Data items
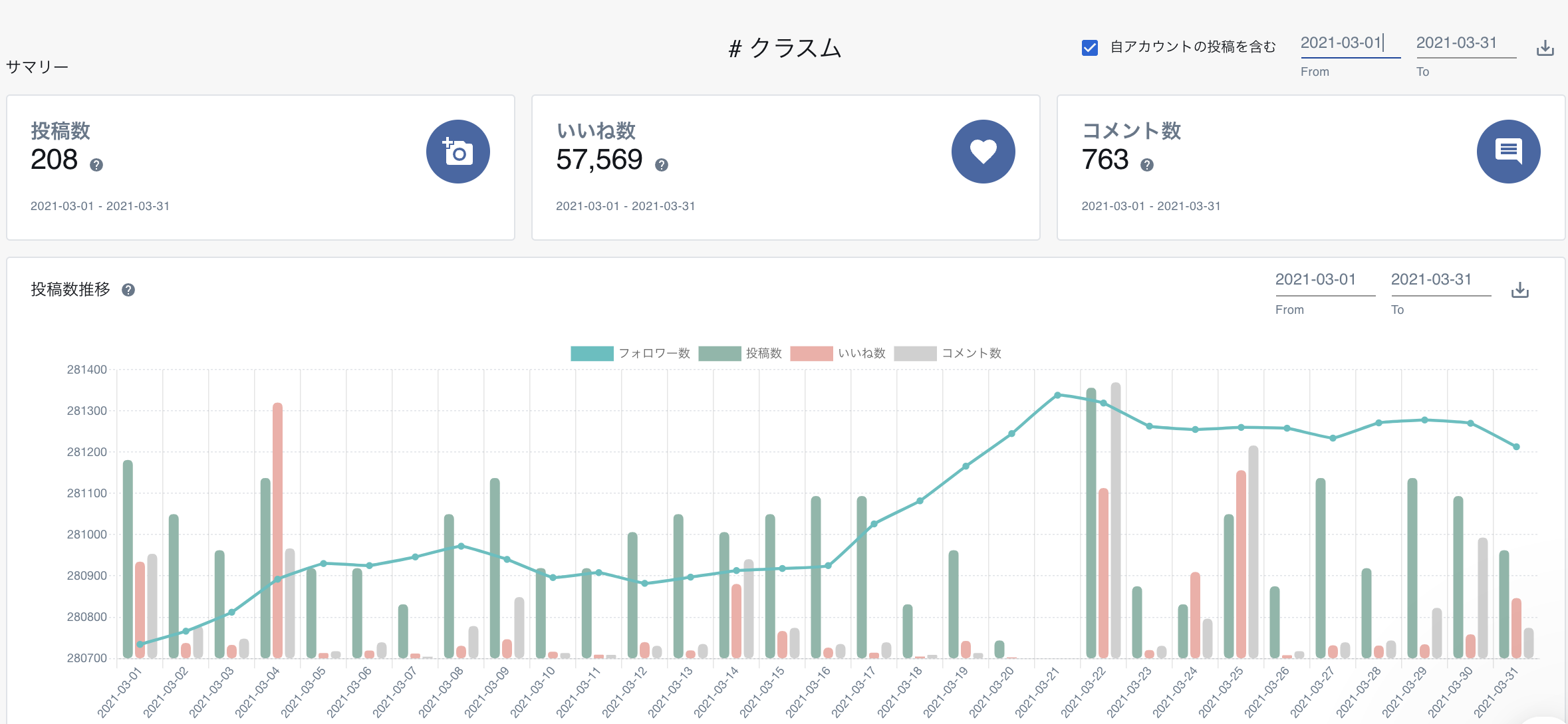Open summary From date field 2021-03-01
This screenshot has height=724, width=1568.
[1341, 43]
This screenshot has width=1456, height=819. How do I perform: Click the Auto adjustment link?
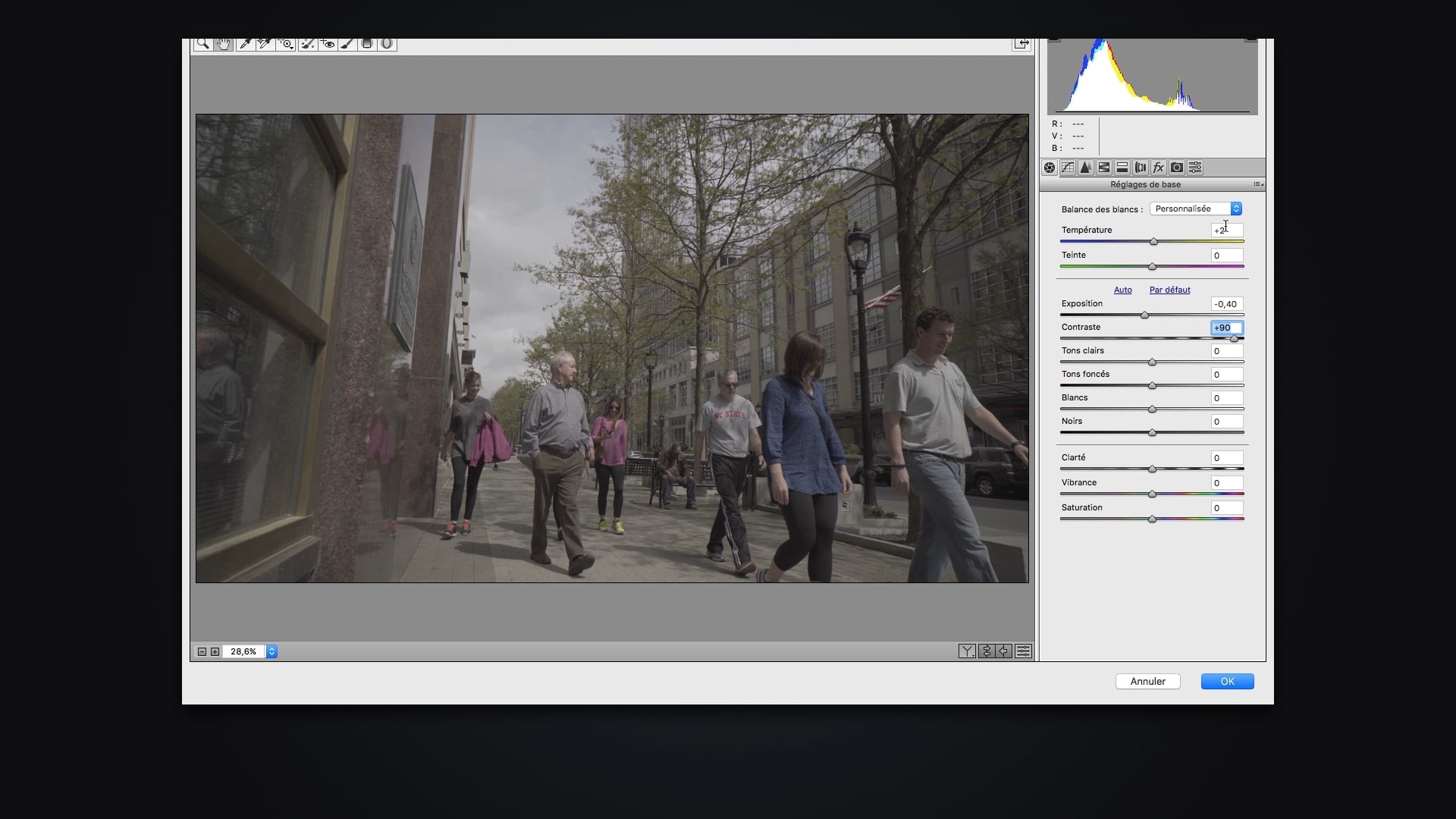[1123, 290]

→ Try it
Exactly restate the lines from the one holding "This screenshot has width=1456, height=819." to the final line of the records above, including both and excluding pictures.

→ Worked solution
This screenshot has width=1456, height=819. How do I perform: Click the Auto adjustment link?
[1123, 290]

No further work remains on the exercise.